For a person with epilepsy, seizures can happen randomly and unpredictably; however, a variety of situations can trigger seizures, including extreme stress, lack of sleep, watching flashing or strobe lights, low blood sugar, excessive intake of alcohol, certain medications, hormonal changes, and illness. For those individuals on medication to control their seizures, the most common trigger is not taking medication as instructed. However, seizures often occur without any specific triggering event. Furthermore, individuals have different seizure thresholds, and an event that may trigger a seizure in one person may not do so in another. Keep in mind too that not all changes in behavior are seizures, and not all seizures mean you have epilepsy.

Identification of triggers

In most patients with epilepsy, seizures happen randomly and unpredictably, although some people with epilepsy can identify certain conditions that may trigger a seizure. Flickering lights are often given as an example, however, they trigger a seizure in only about 3% of people with epilepsy. Some women with epilepsy find that they are more likely to have a seizure at certain times in their menstrual cycle.

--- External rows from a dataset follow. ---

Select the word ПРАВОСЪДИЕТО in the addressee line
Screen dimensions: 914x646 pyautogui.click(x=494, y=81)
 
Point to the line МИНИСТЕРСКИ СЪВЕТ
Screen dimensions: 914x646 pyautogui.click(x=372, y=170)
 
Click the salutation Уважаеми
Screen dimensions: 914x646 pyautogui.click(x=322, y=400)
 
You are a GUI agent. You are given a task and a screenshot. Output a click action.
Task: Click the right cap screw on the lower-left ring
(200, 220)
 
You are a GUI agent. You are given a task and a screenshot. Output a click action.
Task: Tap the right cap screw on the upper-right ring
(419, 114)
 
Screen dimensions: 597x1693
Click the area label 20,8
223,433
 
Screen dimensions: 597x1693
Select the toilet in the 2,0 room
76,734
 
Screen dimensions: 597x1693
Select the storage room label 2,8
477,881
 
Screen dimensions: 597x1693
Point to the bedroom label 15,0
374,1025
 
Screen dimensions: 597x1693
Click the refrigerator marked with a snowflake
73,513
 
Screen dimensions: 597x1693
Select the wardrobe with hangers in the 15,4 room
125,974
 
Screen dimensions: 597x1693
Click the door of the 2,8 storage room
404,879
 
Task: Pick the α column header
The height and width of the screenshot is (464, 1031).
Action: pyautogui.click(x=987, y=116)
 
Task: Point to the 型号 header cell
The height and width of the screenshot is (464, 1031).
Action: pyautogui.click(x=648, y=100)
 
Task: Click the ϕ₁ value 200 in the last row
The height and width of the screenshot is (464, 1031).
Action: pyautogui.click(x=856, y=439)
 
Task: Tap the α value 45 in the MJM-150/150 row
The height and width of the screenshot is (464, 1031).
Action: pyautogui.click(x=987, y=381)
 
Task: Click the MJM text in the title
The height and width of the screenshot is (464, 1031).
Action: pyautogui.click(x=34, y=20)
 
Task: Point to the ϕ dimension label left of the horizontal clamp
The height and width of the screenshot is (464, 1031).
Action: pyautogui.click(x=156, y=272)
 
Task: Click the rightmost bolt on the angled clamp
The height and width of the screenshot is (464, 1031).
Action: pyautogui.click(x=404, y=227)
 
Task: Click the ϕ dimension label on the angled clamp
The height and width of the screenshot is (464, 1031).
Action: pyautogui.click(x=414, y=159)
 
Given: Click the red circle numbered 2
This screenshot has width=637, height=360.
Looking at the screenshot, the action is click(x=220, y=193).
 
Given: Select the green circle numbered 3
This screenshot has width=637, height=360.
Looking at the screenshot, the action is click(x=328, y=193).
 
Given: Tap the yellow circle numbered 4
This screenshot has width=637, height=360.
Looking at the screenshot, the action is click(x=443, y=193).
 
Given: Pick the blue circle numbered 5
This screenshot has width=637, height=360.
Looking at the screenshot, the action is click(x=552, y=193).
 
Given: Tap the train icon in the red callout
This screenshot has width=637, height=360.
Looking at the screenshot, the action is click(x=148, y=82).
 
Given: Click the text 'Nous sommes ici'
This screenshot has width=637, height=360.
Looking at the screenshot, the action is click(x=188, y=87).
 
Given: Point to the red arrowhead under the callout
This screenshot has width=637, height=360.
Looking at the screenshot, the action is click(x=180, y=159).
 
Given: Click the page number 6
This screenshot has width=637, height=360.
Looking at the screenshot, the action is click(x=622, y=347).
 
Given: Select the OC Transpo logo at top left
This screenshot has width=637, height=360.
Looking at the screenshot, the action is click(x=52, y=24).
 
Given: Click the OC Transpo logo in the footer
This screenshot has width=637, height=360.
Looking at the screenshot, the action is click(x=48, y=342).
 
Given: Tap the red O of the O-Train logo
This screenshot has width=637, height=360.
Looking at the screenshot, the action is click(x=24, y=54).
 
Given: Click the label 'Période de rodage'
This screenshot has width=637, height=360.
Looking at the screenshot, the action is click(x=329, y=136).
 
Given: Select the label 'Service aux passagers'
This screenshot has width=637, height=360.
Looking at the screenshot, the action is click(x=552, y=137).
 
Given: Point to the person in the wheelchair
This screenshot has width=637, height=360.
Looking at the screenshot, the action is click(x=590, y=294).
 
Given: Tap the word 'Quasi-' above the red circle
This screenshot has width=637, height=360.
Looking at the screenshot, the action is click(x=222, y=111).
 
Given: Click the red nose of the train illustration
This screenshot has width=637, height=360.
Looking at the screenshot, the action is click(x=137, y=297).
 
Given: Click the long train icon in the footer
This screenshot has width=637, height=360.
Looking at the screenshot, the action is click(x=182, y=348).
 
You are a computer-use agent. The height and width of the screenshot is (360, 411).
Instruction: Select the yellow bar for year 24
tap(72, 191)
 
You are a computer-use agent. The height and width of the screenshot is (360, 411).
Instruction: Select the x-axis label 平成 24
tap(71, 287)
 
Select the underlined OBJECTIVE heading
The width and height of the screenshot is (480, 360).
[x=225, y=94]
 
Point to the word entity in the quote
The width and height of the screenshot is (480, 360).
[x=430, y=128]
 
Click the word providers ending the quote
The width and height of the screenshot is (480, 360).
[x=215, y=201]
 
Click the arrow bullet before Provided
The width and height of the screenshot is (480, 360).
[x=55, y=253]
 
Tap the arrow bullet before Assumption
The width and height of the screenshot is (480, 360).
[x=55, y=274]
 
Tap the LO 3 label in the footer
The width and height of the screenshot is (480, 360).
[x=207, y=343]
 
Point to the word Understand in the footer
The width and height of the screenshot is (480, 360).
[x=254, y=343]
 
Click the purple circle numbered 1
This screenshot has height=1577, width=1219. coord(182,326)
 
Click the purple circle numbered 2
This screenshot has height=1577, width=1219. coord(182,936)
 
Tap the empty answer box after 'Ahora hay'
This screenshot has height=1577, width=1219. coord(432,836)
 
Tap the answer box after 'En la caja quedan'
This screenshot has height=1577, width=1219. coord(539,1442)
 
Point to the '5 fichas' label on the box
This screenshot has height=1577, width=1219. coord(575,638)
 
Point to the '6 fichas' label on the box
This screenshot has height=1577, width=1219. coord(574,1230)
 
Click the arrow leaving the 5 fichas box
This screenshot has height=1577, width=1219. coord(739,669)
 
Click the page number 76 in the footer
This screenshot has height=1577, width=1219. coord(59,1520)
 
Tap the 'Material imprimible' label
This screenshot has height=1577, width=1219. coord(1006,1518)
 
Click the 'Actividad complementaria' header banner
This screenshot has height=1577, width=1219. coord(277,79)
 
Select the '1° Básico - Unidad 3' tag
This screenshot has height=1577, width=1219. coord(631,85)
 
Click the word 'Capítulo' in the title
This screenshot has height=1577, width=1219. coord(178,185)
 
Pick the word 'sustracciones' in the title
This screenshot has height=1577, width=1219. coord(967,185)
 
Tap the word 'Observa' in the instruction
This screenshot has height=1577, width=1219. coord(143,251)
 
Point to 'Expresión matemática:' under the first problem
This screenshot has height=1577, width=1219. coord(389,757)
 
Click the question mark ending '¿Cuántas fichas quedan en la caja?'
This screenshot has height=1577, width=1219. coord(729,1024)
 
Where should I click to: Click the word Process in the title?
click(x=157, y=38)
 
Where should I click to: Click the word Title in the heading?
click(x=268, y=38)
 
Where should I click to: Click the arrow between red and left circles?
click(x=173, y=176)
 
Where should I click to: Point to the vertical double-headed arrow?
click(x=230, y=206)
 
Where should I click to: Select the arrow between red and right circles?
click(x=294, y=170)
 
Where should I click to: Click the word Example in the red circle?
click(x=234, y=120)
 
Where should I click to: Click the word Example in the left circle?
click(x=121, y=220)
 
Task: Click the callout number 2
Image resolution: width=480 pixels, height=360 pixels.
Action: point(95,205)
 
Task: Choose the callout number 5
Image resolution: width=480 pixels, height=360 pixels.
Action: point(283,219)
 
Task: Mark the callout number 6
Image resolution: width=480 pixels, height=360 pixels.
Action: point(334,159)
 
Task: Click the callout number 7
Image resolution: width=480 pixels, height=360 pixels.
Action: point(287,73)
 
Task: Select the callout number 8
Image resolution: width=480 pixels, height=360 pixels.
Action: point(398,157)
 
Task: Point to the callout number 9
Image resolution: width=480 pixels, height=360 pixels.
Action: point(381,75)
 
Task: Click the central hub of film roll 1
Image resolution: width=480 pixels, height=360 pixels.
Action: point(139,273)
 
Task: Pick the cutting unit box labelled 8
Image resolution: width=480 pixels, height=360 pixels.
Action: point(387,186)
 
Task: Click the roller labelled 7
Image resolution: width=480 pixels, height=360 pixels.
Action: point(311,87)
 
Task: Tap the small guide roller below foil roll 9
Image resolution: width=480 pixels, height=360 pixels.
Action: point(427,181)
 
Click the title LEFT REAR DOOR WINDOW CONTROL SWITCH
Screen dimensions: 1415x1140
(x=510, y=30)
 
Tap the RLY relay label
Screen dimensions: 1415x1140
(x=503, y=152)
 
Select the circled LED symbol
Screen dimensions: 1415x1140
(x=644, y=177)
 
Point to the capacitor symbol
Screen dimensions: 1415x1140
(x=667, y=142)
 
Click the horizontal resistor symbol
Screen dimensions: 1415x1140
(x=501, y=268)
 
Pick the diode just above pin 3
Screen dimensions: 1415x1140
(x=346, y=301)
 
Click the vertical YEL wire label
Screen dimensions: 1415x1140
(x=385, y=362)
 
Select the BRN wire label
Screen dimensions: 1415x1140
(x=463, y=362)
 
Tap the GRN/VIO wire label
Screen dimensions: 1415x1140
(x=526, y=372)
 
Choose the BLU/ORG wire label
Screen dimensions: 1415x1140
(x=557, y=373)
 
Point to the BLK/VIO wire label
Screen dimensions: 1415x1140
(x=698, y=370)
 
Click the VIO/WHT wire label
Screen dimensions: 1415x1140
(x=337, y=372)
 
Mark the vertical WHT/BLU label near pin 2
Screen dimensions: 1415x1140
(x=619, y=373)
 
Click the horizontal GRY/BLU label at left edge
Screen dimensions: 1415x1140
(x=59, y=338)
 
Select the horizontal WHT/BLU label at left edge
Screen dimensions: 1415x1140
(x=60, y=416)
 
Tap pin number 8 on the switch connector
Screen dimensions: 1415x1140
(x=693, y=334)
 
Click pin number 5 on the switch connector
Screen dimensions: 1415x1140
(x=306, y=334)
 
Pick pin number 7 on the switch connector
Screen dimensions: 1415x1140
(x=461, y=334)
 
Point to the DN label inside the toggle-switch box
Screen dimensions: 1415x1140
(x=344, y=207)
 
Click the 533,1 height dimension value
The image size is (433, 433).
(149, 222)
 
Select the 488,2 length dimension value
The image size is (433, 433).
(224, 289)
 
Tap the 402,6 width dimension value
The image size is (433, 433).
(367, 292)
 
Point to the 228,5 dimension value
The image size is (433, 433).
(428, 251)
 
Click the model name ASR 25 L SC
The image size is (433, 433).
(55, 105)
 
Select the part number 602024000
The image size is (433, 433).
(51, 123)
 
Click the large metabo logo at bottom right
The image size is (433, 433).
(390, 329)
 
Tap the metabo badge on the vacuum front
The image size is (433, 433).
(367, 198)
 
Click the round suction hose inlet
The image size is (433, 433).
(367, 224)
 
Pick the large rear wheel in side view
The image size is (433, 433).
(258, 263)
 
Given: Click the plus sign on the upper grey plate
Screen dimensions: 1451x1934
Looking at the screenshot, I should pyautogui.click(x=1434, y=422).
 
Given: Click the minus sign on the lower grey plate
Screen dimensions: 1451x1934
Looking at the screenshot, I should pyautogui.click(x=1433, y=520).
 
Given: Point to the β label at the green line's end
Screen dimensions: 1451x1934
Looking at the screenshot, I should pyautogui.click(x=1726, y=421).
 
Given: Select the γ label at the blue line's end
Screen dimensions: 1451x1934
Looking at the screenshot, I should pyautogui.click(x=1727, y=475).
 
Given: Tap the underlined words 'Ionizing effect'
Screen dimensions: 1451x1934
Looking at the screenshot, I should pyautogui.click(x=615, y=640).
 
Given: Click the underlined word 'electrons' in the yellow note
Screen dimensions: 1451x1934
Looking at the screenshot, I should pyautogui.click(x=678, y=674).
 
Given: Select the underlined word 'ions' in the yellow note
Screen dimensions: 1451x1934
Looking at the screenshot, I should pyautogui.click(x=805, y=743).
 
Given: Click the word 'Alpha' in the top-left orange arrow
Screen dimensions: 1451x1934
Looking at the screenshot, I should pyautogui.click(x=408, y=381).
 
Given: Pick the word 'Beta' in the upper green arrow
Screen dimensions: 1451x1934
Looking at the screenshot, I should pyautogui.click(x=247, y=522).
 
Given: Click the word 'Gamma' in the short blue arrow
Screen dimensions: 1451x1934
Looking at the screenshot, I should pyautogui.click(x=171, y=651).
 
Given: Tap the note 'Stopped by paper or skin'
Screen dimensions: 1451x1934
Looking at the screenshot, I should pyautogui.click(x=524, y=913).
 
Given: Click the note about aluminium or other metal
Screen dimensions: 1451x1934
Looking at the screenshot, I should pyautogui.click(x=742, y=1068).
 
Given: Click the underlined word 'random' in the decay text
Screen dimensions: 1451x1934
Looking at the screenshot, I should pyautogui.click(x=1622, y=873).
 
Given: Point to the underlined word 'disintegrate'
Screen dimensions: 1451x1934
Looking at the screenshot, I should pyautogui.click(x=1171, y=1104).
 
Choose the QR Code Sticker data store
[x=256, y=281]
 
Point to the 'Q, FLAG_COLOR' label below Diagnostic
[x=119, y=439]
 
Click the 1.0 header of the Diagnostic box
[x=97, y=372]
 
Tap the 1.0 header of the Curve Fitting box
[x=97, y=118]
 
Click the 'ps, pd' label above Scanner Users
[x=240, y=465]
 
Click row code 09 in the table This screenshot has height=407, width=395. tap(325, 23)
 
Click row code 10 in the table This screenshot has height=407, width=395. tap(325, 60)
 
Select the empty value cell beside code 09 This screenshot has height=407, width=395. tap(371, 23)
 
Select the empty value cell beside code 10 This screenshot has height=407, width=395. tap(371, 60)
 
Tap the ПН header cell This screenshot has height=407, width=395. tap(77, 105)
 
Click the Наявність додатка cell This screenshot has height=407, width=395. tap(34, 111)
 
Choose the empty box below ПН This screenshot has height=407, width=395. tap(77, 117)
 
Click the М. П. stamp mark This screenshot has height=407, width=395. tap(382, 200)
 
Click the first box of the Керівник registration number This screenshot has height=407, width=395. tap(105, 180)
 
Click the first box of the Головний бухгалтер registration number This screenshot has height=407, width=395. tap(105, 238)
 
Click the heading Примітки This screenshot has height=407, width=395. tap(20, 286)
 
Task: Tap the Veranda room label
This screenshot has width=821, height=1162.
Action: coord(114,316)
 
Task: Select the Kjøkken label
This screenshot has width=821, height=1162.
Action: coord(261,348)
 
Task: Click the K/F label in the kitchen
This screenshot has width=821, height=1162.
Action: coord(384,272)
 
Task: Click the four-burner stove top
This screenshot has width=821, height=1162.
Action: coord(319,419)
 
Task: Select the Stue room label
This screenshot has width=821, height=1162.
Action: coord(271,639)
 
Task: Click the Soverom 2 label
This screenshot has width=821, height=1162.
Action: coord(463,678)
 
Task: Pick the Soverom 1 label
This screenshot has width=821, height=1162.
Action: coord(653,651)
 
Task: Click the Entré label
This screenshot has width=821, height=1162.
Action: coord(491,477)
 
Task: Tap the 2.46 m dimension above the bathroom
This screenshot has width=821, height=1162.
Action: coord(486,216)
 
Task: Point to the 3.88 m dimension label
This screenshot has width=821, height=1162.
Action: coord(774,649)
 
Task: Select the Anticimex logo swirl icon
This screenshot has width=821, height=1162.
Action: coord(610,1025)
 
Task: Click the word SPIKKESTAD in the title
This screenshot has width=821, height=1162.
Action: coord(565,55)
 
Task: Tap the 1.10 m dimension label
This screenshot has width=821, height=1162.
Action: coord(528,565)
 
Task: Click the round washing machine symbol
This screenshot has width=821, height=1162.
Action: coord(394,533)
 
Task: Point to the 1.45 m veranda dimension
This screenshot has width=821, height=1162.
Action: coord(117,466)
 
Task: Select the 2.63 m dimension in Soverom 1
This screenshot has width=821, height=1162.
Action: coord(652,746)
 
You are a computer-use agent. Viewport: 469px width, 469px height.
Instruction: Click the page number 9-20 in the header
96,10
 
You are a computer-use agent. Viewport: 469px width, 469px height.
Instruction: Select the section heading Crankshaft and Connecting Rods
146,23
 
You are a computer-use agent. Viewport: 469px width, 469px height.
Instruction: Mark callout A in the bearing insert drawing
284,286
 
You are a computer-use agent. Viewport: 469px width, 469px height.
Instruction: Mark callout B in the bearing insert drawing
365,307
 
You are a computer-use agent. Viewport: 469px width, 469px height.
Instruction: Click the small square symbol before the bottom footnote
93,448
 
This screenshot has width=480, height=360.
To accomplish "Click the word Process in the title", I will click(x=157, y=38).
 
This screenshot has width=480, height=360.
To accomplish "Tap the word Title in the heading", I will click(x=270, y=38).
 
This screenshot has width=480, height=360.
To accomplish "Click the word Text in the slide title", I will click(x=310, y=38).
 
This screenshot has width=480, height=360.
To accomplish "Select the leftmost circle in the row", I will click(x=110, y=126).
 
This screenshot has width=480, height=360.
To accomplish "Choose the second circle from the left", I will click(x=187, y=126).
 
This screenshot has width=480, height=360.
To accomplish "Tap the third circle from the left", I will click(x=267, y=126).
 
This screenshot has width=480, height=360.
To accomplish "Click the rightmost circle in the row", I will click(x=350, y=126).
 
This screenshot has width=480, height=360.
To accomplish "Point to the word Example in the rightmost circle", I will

Among people taking antiepilepsy medication, missing a dose of the medicine is the most common seizure trigger. Seizure triggers commonly reported by people with epilepsy include:

Stress
Lack of sleep
Infection
Starvation or dehydration
Excessive drinking
Flashing or strobe lights
Certain medications
Withdrawing from an addictive drug (including alcohol)
High fevers (in children)



Febrile seizures

In some infants and young children (up to the age of 5 years), a high fever can trigger a seizure. These attacks are known as "febrile seizures" or "febrile convulsions" and they are much more common than actual cases of epilepsy. They occur in about four or five children in every hundred.

If a child has one febrile seizure there is about a 25% risk they will have another during a later febrile illness, but the risk that a child who has had febrile seizures will go on to develop epilepsy is very low (only about 2%).